Eu tinha aproximadamente 16 anos quando conheci a história de Christopher – ou "Alex", como ele mesmo passou a se chamar depois de abrir mão de tudo o que tinha antes de meter o pé na estrada. Naquela época, 22 anos representava para mim uma idade em que as pessoas eram velhas e, por essa razão, pareciam ter consciência plena do que faziam e das decisões que tomavam – de modo que eu, adolescente recém-saído da infância, vi na atitude de Christopher um exemplo de iniciativa que materializava todos os meus desejos pela liberdade, fosse lá o que essa palavra significasse.

No mais, falar sobre liberdade não é a intenção desse texto. Meus 22 anos vieram na semana passada e eu acabei me lembrando hoje da aventura de Alex, o jovem norte-americano que eu mesmo admirava tanto há seis anos. Parece difícil acreditar que ele tinha a mesma idade que eu tenho agora quando decidiu fugir do mundo em busca dos sonhos que tanto cultivava. Parece difícil porque não tenho mais as ambições e os projetos que Christopher tinha, quais fossem, o de viver da natureza compartilhando alguns princípios universais de amor e culto à estética. Sou apenas um rapaz latino-americano sem muito dinheiro no banco, sem parentes importantes e vindo de uma capital.

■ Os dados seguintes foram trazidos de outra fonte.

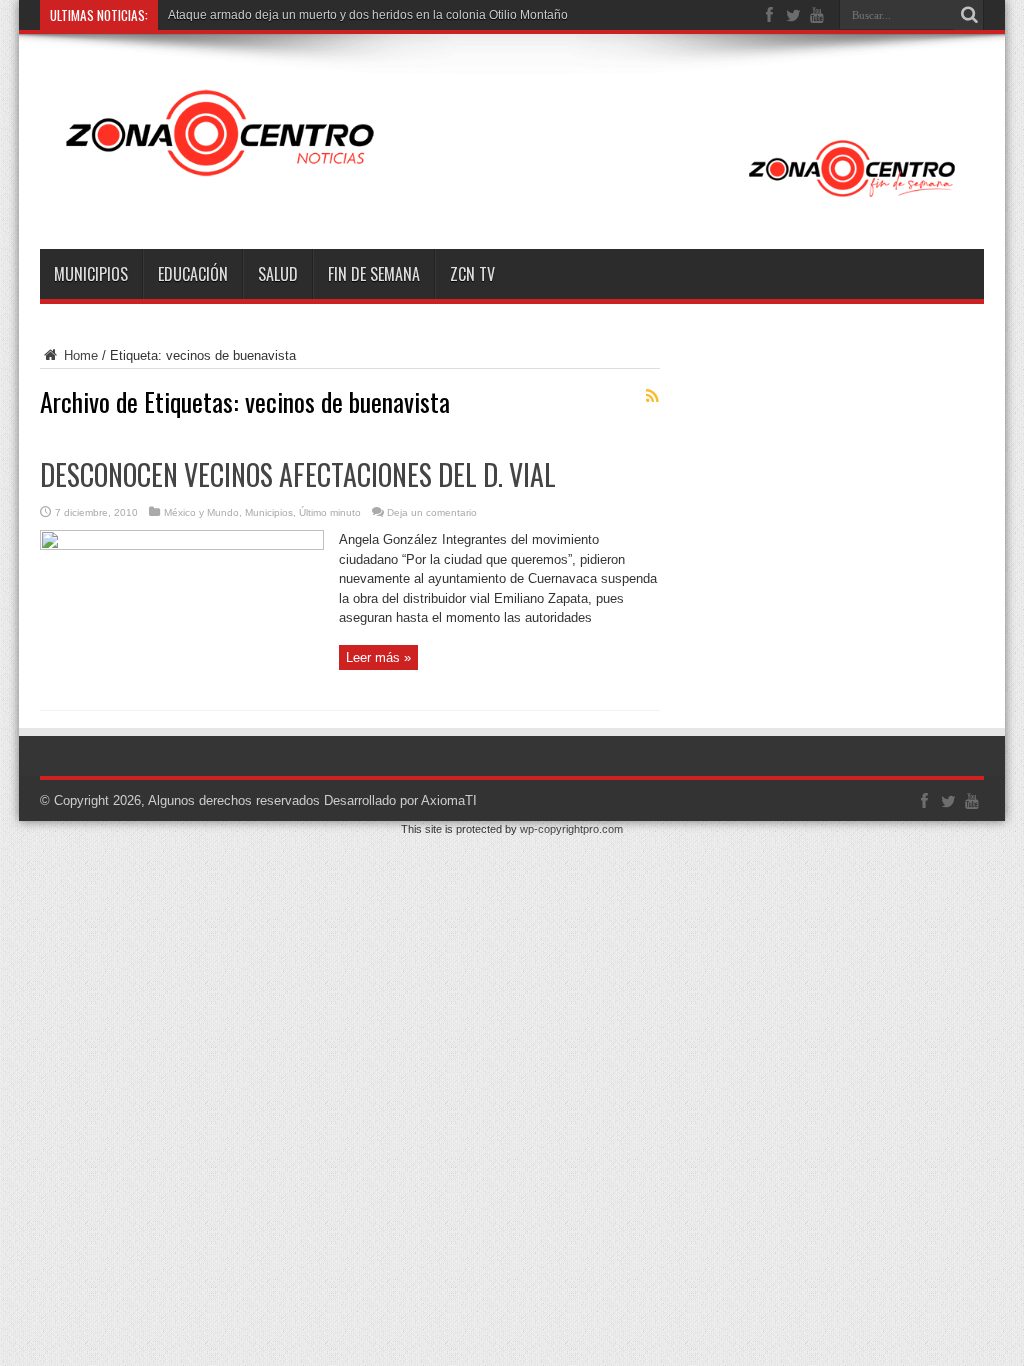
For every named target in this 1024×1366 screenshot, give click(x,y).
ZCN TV (472, 274)
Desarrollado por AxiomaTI (400, 800)
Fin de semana (374, 274)
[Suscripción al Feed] (652, 396)
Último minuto (330, 512)
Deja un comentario (432, 512)
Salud (278, 274)
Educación (193, 274)
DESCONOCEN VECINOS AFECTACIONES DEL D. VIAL (298, 474)
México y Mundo (201, 512)
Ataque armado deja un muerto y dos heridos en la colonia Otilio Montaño (368, 15)
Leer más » (378, 657)
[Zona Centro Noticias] (512, 199)
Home (79, 355)
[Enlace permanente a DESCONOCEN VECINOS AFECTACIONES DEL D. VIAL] (182, 545)
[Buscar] (969, 15)
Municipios (91, 274)
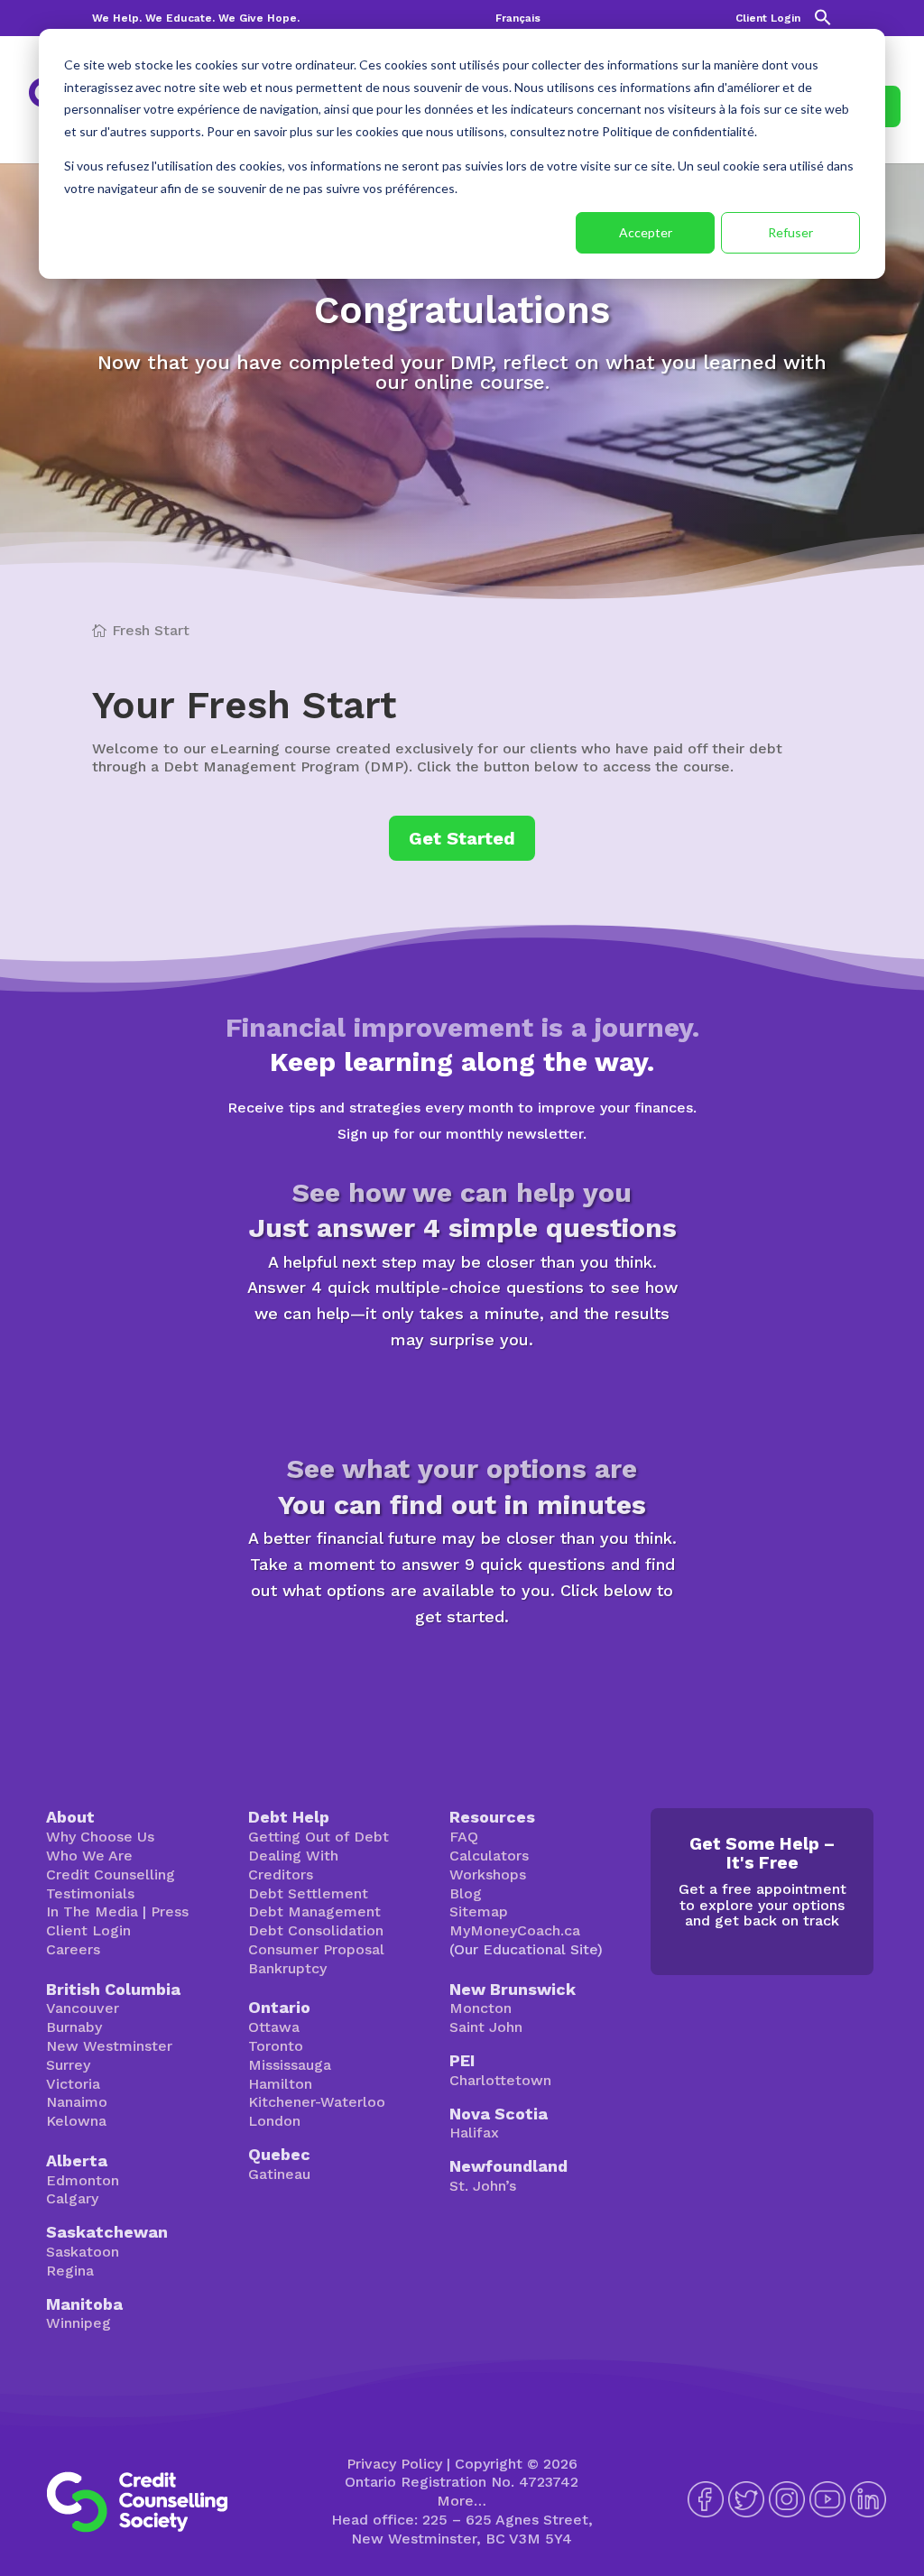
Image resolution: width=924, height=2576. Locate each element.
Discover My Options (462, 1673)
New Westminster (109, 2045)
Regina (70, 2270)
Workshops (487, 1874)
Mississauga (289, 2064)
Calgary (72, 2198)
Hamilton (280, 2083)
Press (170, 1911)
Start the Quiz (462, 1396)
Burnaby (74, 2027)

Já escrevi bastante aqui no blog sobre a história de Christopher, o que inclui a resenha do livro de Jon Krakauer, Na Natureza Selvagem. Escrevi também, no início das atividades do Gato Branco, uma espécie de crônica que destilava algumas ideias minhas acerca da saga de Chris. Ainda assim, acho que ele merece mais uma postagem: acima de tudo porque, pensando sobre como os jovens de hoje vivem suas vidas, acho que dá para entender um pouco do ato impulsivo de Alex.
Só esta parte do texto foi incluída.